The dataset consists of 10 salsa recordings.

For each track:

  • The true downbeat (“1”) was manually annotated by a dancer
  • Beats were detected using Librosa
  • The beat grid was aligned with the annotated downbeat

Each beat was labeled with:

Label

Meaning

beat_mod8_true

Beat position within the 8-beat cycle

beat_pair_true

Pair grouping within the cycle

Pair structure:

Pair

Beats

pair0

1–2

pair1

3–4

pair2

5–6

pair3

7–8

4. Audio Features Analyzed

The analysis used several common audio descriptors:

Feature

Meaning

onset_strength

Strength of rhythmic attacks

spectral_flux

Rate of spectral change

spectral_centroid

Brightness of the sound

low_energy

Bass frequency energy

energy_contrast

Contrast between frequency bands

rms

Overall signal energy

These signals were analyzed relative to the beat structure of each track.

5. Beat-Level Analysis

The first experiment evaluated whether any feature consistently marks the downbeat.

Method:

df.groupby(“beat_mod8_true”)

Result:

  • Beat-level signals oscillate naturally
  • No signal reliably indicates beat 1

Conclusion:
Individual beats do not provide a reliable cue for the downbeat.

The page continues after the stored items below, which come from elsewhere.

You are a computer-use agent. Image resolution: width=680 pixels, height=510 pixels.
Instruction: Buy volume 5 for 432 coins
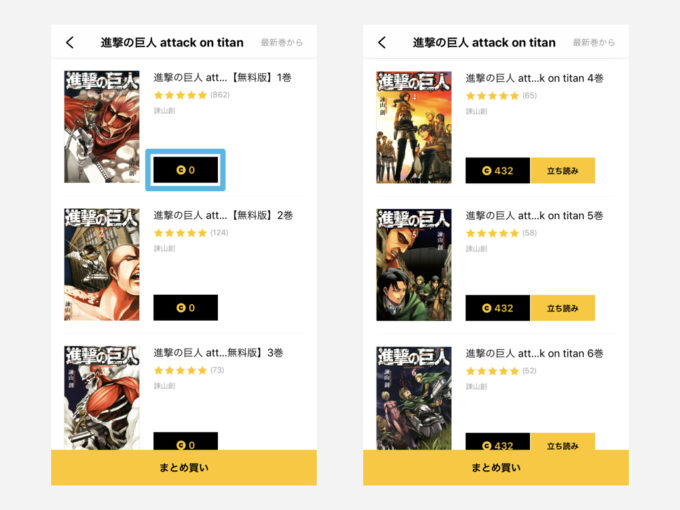[497, 308]
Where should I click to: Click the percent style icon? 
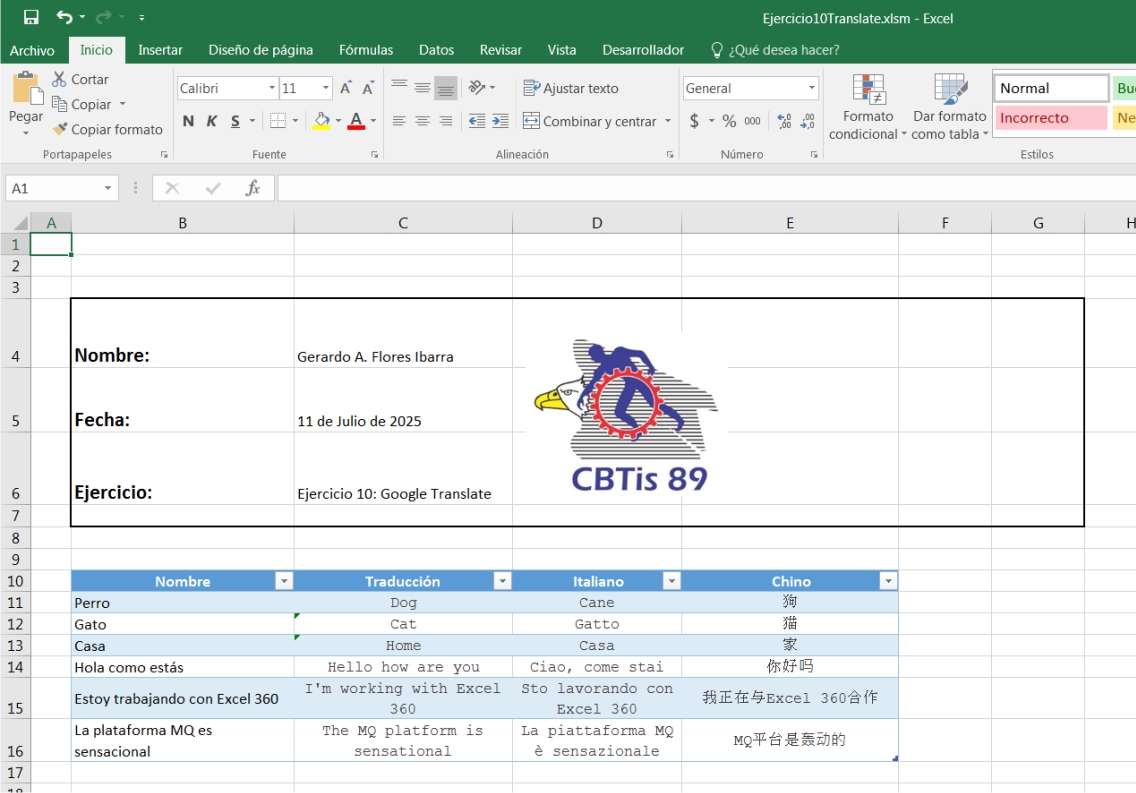729,121
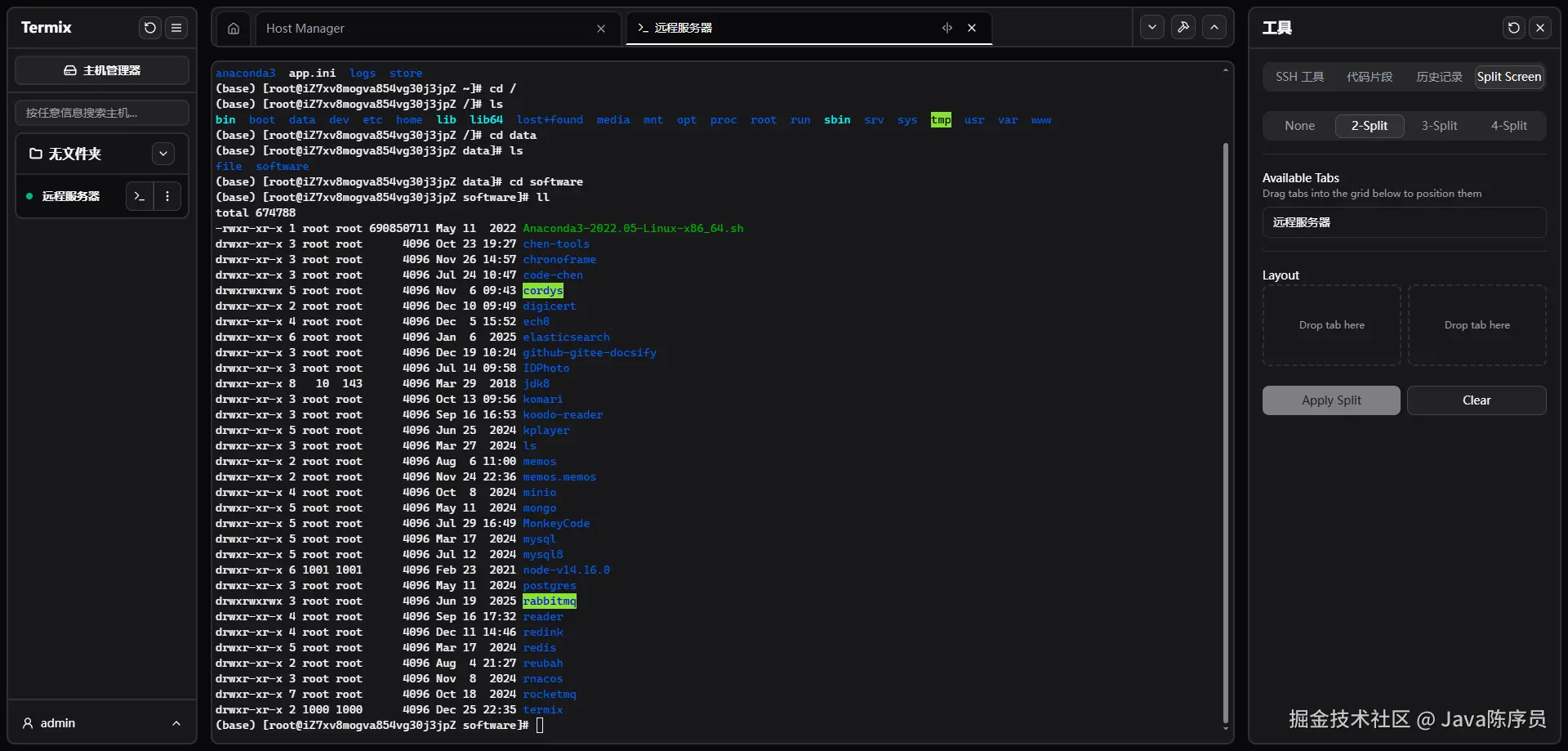Open the tools wrench icon
1568x751 pixels.
[x=1183, y=27]
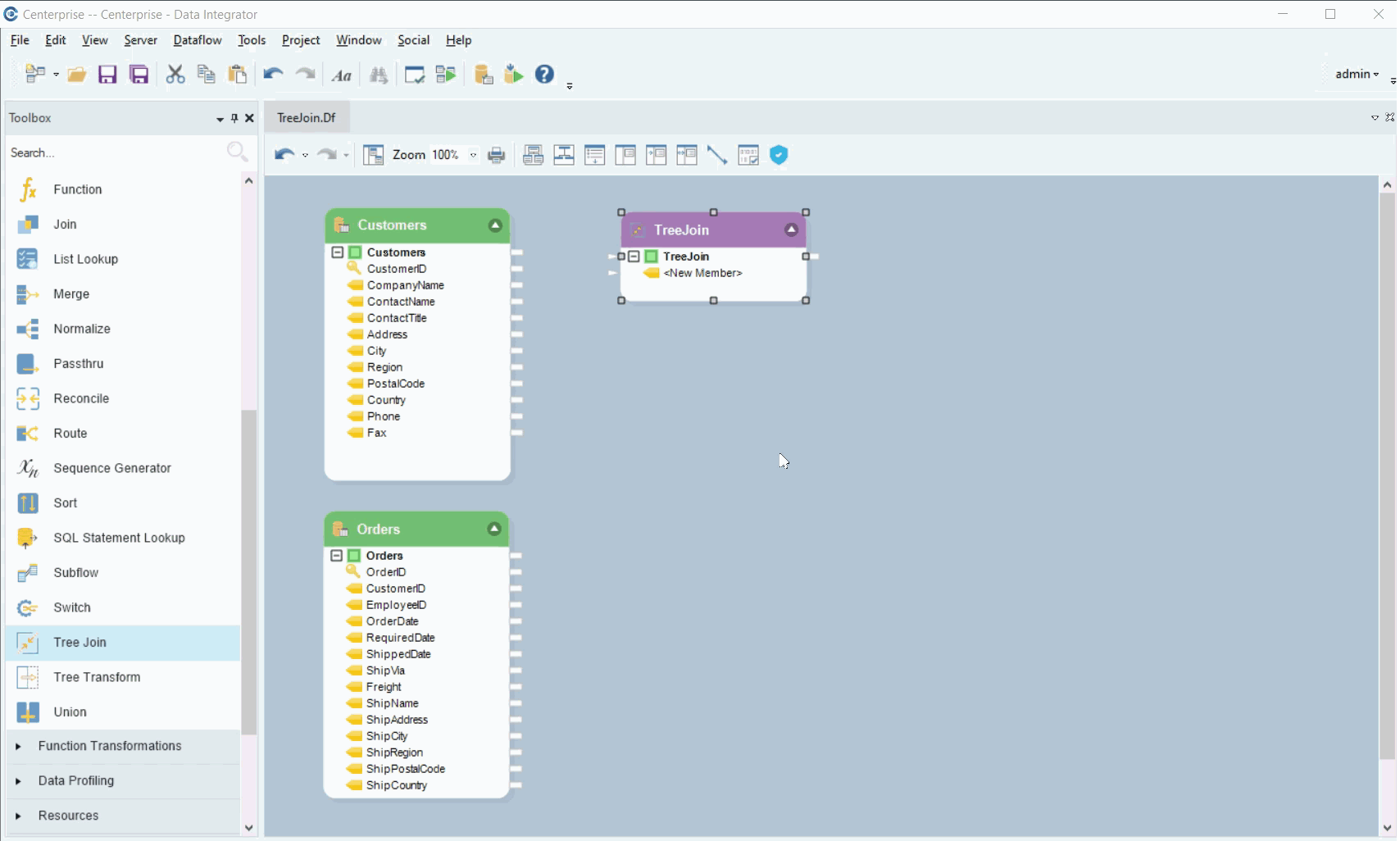Open the admin user dropdown
Image resolution: width=1400 pixels, height=841 pixels.
point(1357,74)
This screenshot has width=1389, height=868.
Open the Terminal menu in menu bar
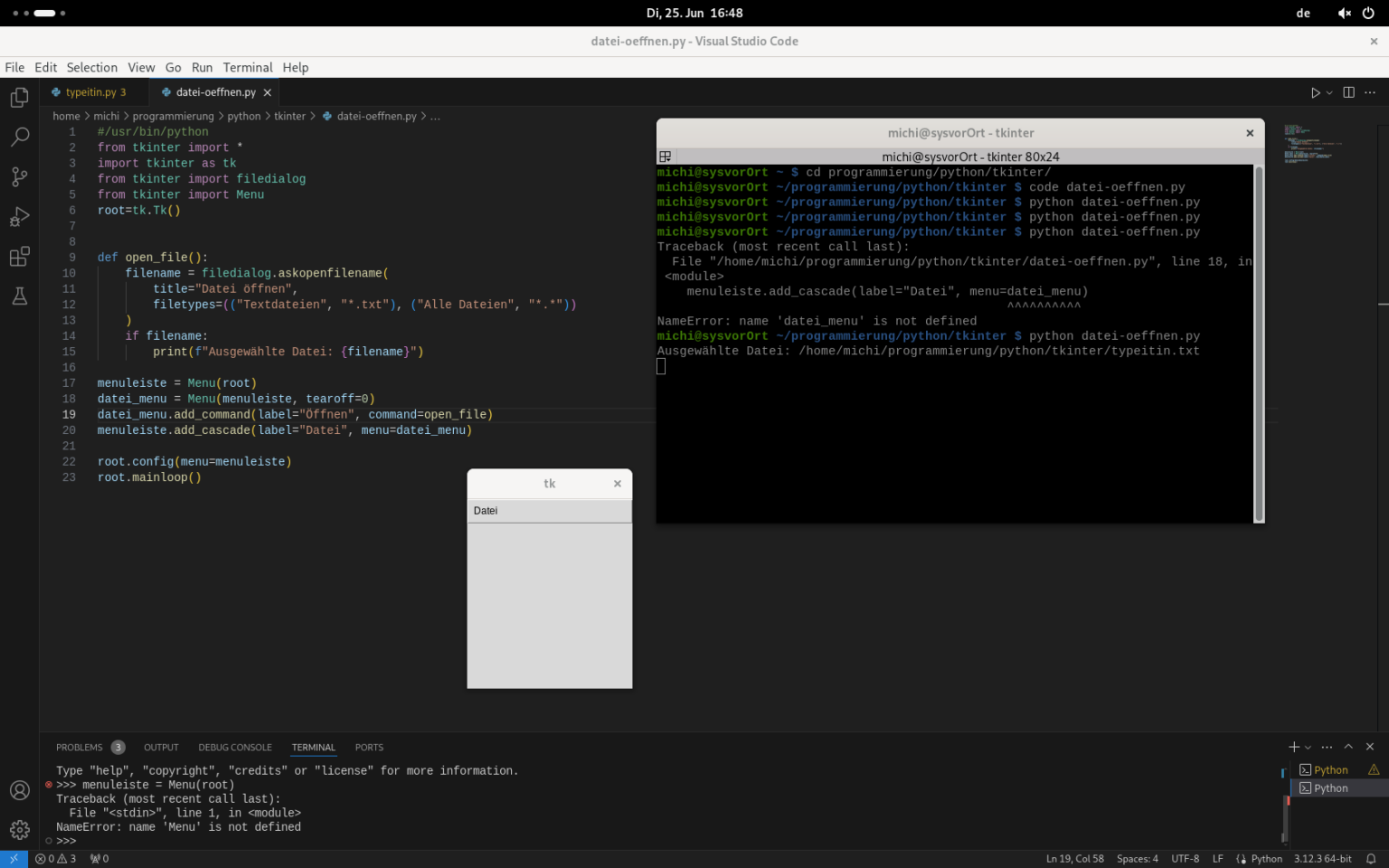tap(247, 67)
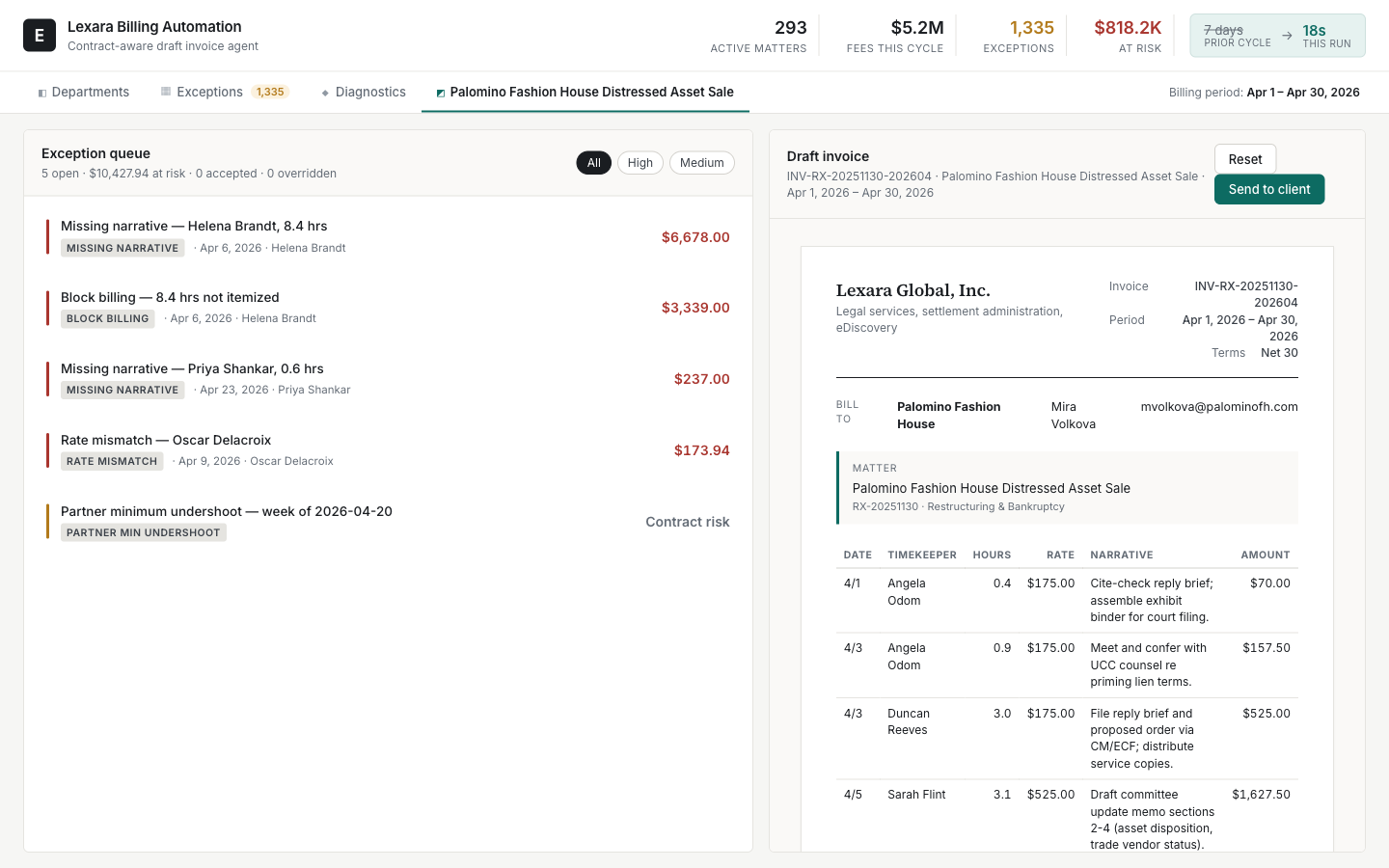The image size is (1389, 868).
Task: Select the All filter pill
Action: [x=594, y=163]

6. Groove Envelope Analysis

Signals were aggregated by beat pair:

df.groupby(“beat_pair_true”)

This revealed a consistent pattern across tracks.

Typical groove envelope:

Pair

Pattern

1–2

Mild lift

3–4

Trough

5–6

Peak

7–8

Release

Interpretation:
The salsa groove appears to follow a 4-pair structural cycle rather than behaving as eight independent beats.

7. Pair Transition Analysis

Energy transitions between beat pairs were examined to determine whether consistent structural shifts occur within the 8-beat cycle.

Transitions tested:

  • 1–2 → 3–4
  • 3–4 → 5–6
  • 5–6 → 7–8
  • 7–8 → 1–2

Result:

  • A noticeable increase in energy often occurs between 3–4 → 5–6
  • However, this transition is not consistent across tracks
  • Different signals frequently identify different transition points

Conclusion:
No single transition reliably defines a structural pivot within the cycle.

8. Multi-Signal Analysis

To improve stability, multiple audio features were analyzed together:

  • energy_contrast
  • onset_strength
  • low_energy
  • spectral_flux

Method:

  • Compute pair-level averages
  • Evaluate transitions between pairs
  • Each feature produces an estimate of a major shift

Result:

  • Individual signals often disagree
  • Combining signals does not consistently resolve disagreement
  • No stable “hinge” point emerges

Conclusion:
The groove is not defined by a single, consistent transition point.

9. Key Insight

Early analysis suggested a possible structural “hinge” within the 8-beat cycle. However, this proved unreliable.

A clearer pattern emerged at the pair level:

  • The cycle is not best understood as eight independent beats
  • It is not defined by a single pivot point
  • It exhibits a repeating 4-pair structure

Conceptually:
The groove behaves as a continuous pattern rather than a discrete event.

10. Reframing the Problem

These findings suggest a shift in approach.

Instead of:

  • Detecting a single event (the downbeat or a hinge)

A more promising strategy is:

  • Inferring position within a repeating rhythmic pattern

This reframes the problem from:

  • Event detection
    to:
  • Cycle orientation

11. Limitations

  • The dataset contains only 10 tracks
  • Salsa arrangements vary significantly
  • Beat detection errors may affect results
  • Feature behavior may vary across styles

Further validation with a larger dataset is required.

12. Future Work

  • Expand dataset to 50+ tracks
  • Refine pair-level and cycle-based representations
  • Track changes in the position of the 1 within songs
  • Evaluate additional rhythmic and spectral features
  • Explore probabilistic and machine learning approaches

13. Conclusion

This exploratory analysis suggests that salsa rhythm is not easily reduced to a single identifiable downbeat or structural pivot.

Instead, the groove follows a repeatable, multi-beat pattern that is more effectively understood at the level of paired beats.

If validated at scale, this approach may offer a more robust method for inferring rhythmic orientation in complex dance music.